====== Recorded information ======

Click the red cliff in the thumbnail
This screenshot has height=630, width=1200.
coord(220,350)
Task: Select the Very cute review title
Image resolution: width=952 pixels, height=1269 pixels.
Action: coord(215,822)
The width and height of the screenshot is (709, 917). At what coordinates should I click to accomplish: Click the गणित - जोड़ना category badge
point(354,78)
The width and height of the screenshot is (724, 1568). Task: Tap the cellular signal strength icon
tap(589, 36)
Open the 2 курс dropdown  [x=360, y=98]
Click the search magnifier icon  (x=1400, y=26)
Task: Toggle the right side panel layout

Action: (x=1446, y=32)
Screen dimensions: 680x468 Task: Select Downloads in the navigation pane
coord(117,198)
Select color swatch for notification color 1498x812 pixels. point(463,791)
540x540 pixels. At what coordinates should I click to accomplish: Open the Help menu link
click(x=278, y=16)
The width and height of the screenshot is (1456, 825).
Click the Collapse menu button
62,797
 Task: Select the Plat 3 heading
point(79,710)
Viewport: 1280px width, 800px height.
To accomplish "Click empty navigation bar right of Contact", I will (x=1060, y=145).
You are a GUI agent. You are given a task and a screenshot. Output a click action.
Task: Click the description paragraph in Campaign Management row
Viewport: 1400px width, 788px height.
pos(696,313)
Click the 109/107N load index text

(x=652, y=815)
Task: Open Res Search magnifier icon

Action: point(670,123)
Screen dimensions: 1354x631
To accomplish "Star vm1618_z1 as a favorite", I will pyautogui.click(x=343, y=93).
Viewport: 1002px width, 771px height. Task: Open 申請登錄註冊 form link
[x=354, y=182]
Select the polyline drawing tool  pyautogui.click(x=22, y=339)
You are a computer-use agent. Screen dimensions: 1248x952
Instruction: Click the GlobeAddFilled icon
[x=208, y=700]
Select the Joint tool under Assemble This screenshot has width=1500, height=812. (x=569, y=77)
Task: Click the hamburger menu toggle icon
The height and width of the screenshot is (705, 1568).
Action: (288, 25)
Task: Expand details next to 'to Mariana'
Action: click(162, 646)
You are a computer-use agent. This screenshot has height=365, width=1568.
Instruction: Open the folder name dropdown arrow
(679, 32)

======

To do »
Each line above is to be restated exactly as it stands.

Finished exercise »
Click the red cliff in the thumbnail
This screenshot has height=630, width=1200.
coord(220,350)
Task: Select the Very cute review title
Image resolution: width=952 pixels, height=1269 pixels.
Action: coord(215,822)
The width and height of the screenshot is (709, 917). At what coordinates should I click to accomplish: Click the गणित - जोड़ना category badge
point(354,78)
The width and height of the screenshot is (724, 1568). Task: Tap the cellular signal strength icon
tap(589, 36)
Open the 2 курс dropdown  [x=360, y=98]
Click the search magnifier icon  (x=1400, y=26)
Task: Toggle the right side panel layout

Action: (x=1446, y=32)
Screen dimensions: 680x468 Task: Select Downloads in the navigation pane
coord(117,198)
Select color swatch for notification color 1498x812 pixels. point(463,791)
540x540 pixels. At what coordinates should I click to accomplish: Open the Help menu link
click(x=278, y=16)
The width and height of the screenshot is (1456, 825).
Click the Collapse menu button
62,797
 Task: Select the Plat 3 heading
point(79,710)
Viewport: 1280px width, 800px height.
To accomplish "Click empty navigation bar right of Contact", I will (x=1060, y=145).
You are a GUI agent. You are given a task and a screenshot. Output a click action.
Task: Click the description paragraph in Campaign Management row
Viewport: 1400px width, 788px height.
pos(696,313)
Click the 109/107N load index text

(x=652, y=815)
Task: Open Res Search magnifier icon

Action: point(670,123)
Screen dimensions: 1354x631
To accomplish "Star vm1618_z1 as a favorite", I will pyautogui.click(x=343, y=93).
Viewport: 1002px width, 771px height. Task: Open 申請登錄註冊 form link
[x=354, y=182]
Select the polyline drawing tool  pyautogui.click(x=22, y=339)
You are a computer-use agent. Screen dimensions: 1248x952
Instruction: Click the GlobeAddFilled icon
[x=208, y=700]
Select the Joint tool under Assemble This screenshot has width=1500, height=812. (x=569, y=77)
Task: Click the hamburger menu toggle icon
The height and width of the screenshot is (705, 1568).
Action: (288, 25)
Task: Expand details next to 'to Mariana'
Action: click(162, 646)
You are a computer-use agent. This screenshot has height=365, width=1568.
Instruction: Open the folder name dropdown arrow
(679, 32)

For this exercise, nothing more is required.